* **Directions**
Output all the entries below. Each must match exactly.

** Information given follows **

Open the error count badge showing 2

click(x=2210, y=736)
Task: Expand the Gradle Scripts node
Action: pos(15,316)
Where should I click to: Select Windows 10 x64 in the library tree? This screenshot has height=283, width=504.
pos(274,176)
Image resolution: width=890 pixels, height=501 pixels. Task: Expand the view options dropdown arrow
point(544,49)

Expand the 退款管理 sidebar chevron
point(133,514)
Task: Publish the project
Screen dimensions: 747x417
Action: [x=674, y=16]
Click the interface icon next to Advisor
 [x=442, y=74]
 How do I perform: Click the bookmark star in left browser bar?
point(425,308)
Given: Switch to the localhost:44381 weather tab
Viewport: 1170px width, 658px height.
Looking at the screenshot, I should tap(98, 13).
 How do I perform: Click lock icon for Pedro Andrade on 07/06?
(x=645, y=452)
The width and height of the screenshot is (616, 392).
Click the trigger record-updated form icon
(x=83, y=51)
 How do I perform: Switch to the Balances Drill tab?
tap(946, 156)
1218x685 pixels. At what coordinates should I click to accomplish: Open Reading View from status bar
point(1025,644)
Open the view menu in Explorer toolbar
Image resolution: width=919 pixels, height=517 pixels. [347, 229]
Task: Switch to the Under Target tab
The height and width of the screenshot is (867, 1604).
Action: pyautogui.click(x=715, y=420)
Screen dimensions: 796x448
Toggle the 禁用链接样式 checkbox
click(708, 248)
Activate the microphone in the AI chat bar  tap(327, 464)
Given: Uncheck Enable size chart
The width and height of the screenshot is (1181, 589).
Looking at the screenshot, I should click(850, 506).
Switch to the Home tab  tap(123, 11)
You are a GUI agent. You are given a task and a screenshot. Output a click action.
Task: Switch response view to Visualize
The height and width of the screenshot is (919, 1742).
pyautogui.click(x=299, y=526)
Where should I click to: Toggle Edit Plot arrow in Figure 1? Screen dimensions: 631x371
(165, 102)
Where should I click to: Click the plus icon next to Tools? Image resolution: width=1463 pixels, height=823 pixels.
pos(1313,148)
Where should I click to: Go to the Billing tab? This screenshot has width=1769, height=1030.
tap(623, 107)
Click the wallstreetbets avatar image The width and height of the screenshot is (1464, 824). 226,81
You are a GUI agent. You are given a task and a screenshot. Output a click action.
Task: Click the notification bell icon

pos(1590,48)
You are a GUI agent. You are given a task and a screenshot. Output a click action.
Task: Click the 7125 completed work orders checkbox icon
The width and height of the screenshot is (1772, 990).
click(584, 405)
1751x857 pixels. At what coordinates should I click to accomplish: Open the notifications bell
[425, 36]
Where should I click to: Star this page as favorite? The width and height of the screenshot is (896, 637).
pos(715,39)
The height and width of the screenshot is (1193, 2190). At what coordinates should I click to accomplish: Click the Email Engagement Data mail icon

** End of Information given **

* **Solution for this problem**
Open the error count badge showing 2

click(x=2210, y=736)
Task: Expand the Gradle Scripts node
Action: pos(15,316)
Where should I click to: Select Windows 10 x64 in the library tree? This screenshot has height=283, width=504.
pos(274,176)
Image resolution: width=890 pixels, height=501 pixels. Task: Expand the view options dropdown arrow
point(544,49)

Expand the 退款管理 sidebar chevron
point(133,514)
Task: Publish the project
Screen dimensions: 747x417
Action: [x=674, y=16]
Click the interface icon next to Advisor
 [x=442, y=74]
 How do I perform: Click the bookmark star in left browser bar?
point(425,308)
Given: Switch to the localhost:44381 weather tab
Viewport: 1170px width, 658px height.
Looking at the screenshot, I should tap(98, 13).
 How do I perform: Click lock icon for Pedro Andrade on 07/06?
(x=645, y=452)
The width and height of the screenshot is (616, 392).
Click the trigger record-updated form icon
(x=83, y=51)
 How do I perform: Switch to the Balances Drill tab?
tap(946, 156)
1218x685 pixels. At what coordinates should I click to accomplish: Open Reading View from status bar
point(1025,644)
Open the view menu in Explorer toolbar
Image resolution: width=919 pixels, height=517 pixels. [347, 229]
Task: Switch to the Under Target tab
The height and width of the screenshot is (867, 1604).
Action: pyautogui.click(x=715, y=420)
Screen dimensions: 796x448
Toggle the 禁用链接样式 checkbox
click(708, 248)
Activate the microphone in the AI chat bar  tap(327, 464)
Given: Uncheck Enable size chart
The width and height of the screenshot is (1181, 589).
Looking at the screenshot, I should click(850, 506).
Switch to the Home tab  tap(123, 11)
You are a GUI agent. You are given a task and a screenshot. Output a click action.
Task: Switch response view to Visualize
The height and width of the screenshot is (919, 1742).
pyautogui.click(x=299, y=526)
Where should I click to: Toggle Edit Plot arrow in Figure 1? Screen dimensions: 631x371
(165, 102)
Where should I click to: Click the plus icon next to Tools? Image resolution: width=1463 pixels, height=823 pixels.
pos(1313,148)
Where should I click to: Go to the Billing tab? This screenshot has width=1769, height=1030.
tap(623, 107)
Click the wallstreetbets avatar image The width and height of the screenshot is (1464, 824). 226,81
You are a GUI agent. You are given a task and a screenshot. Output a click action.
Task: Click the notification bell icon

pos(1590,48)
You are a GUI agent. You are given a task and a screenshot. Output a click action.
Task: Click the 7125 completed work orders checkbox icon
The width and height of the screenshot is (1772, 990).
click(584, 405)
1751x857 pixels. At what coordinates should I click to accomplish: Open the notifications bell
[425, 36]
Where should I click to: Star this page as favorite? The width and height of the screenshot is (896, 637).
pos(715,39)
The height and width of the screenshot is (1193, 2190). At what coordinates should I click to accomplish: Click the Email Engagement Data mail icon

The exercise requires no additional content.